> [ACTION ITEM]: Below are records; work out how many of their lines hold the string "agent" and give that number alone.

(Dataset items)
╔══
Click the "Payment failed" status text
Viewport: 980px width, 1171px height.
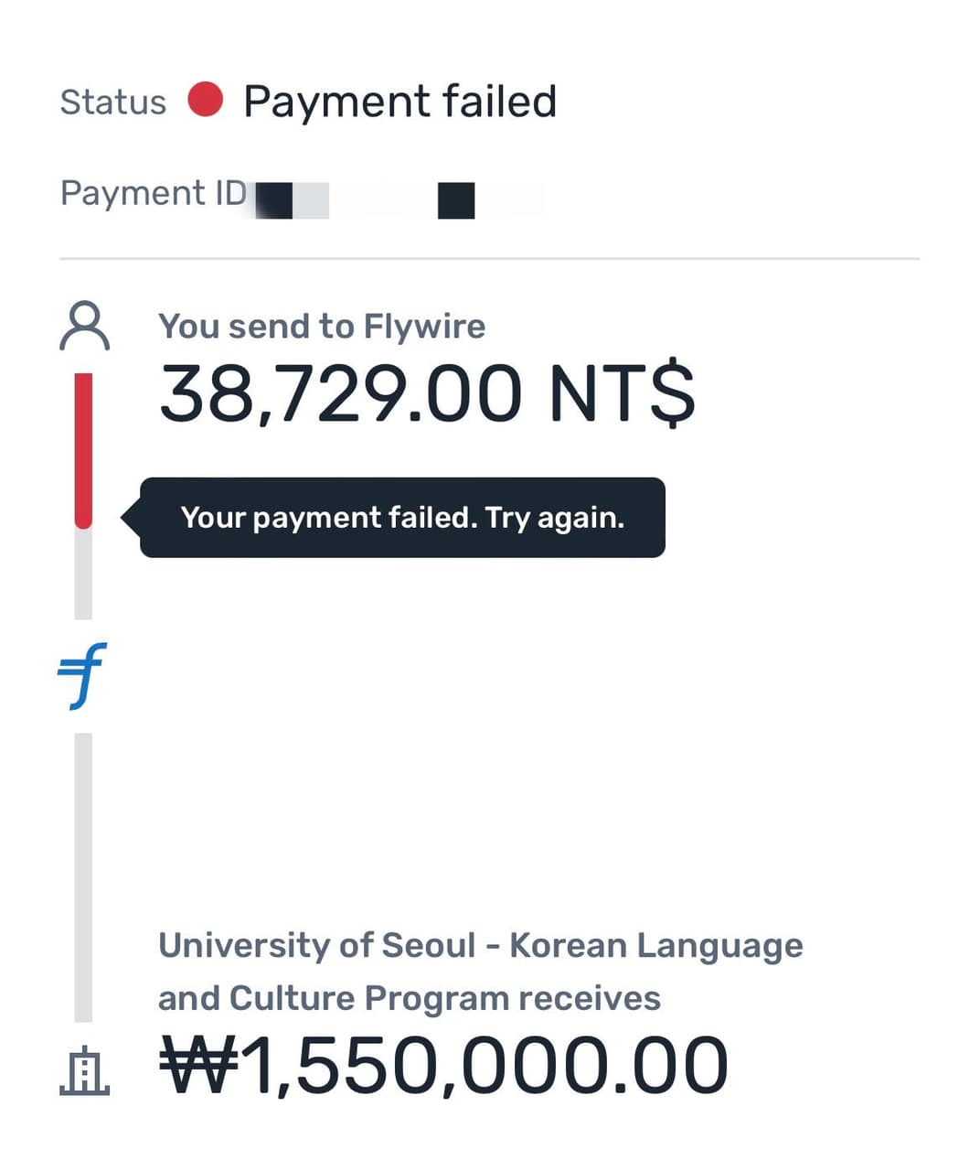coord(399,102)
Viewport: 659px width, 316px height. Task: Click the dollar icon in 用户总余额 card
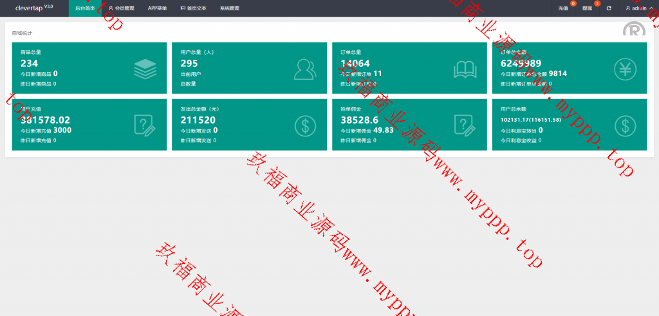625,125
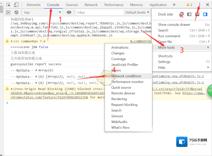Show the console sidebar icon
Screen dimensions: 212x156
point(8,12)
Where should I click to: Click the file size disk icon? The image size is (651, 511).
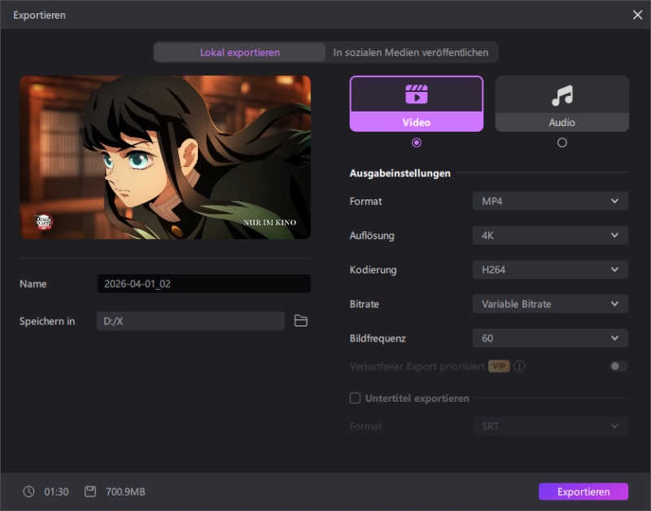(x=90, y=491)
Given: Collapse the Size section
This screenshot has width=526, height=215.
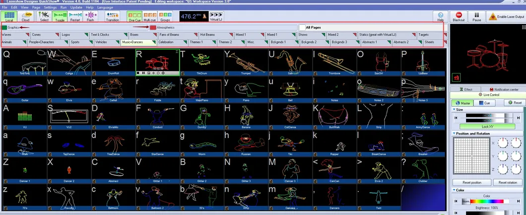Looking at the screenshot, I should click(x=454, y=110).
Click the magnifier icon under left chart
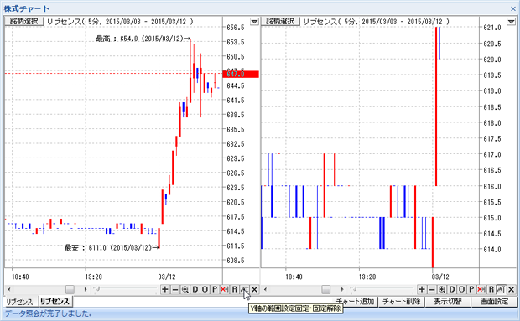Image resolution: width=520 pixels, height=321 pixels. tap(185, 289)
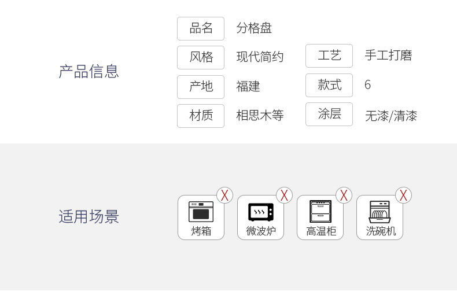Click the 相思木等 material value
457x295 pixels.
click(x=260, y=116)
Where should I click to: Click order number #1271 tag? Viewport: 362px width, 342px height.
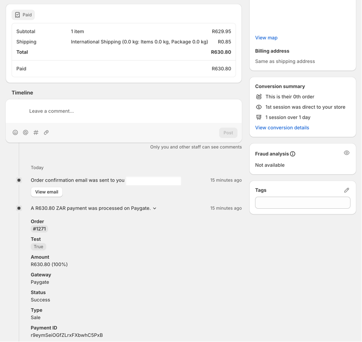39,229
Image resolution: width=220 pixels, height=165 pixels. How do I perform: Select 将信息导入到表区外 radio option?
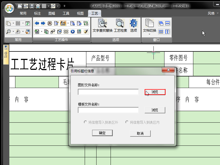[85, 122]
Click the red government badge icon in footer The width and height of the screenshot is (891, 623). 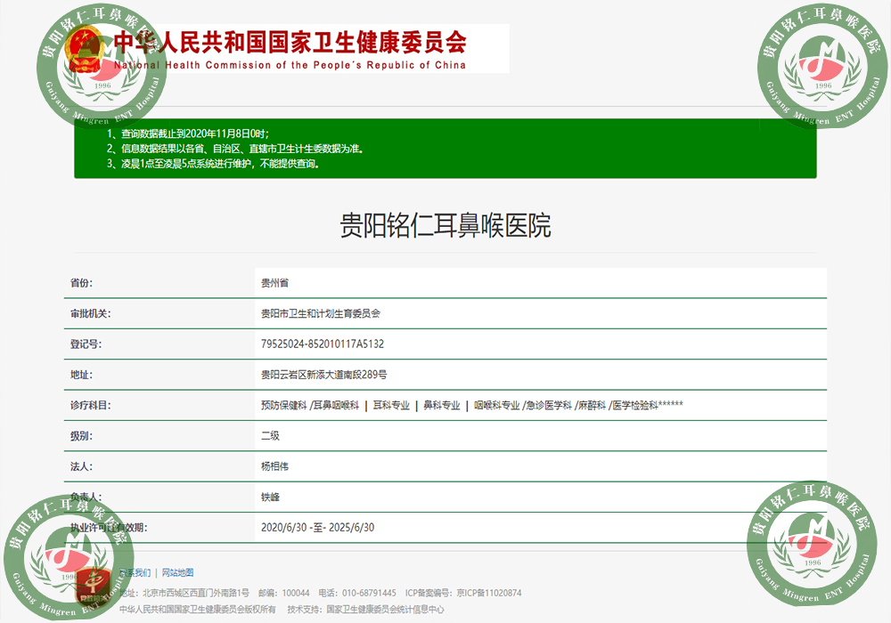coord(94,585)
╚══
╔══
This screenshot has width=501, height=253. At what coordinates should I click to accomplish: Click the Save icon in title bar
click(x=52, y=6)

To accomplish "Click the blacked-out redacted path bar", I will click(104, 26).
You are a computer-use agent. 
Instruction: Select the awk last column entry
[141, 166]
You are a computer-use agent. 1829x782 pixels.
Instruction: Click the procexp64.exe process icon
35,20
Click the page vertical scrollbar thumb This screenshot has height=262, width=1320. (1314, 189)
╚══
> [FINAL ANSWER]: 2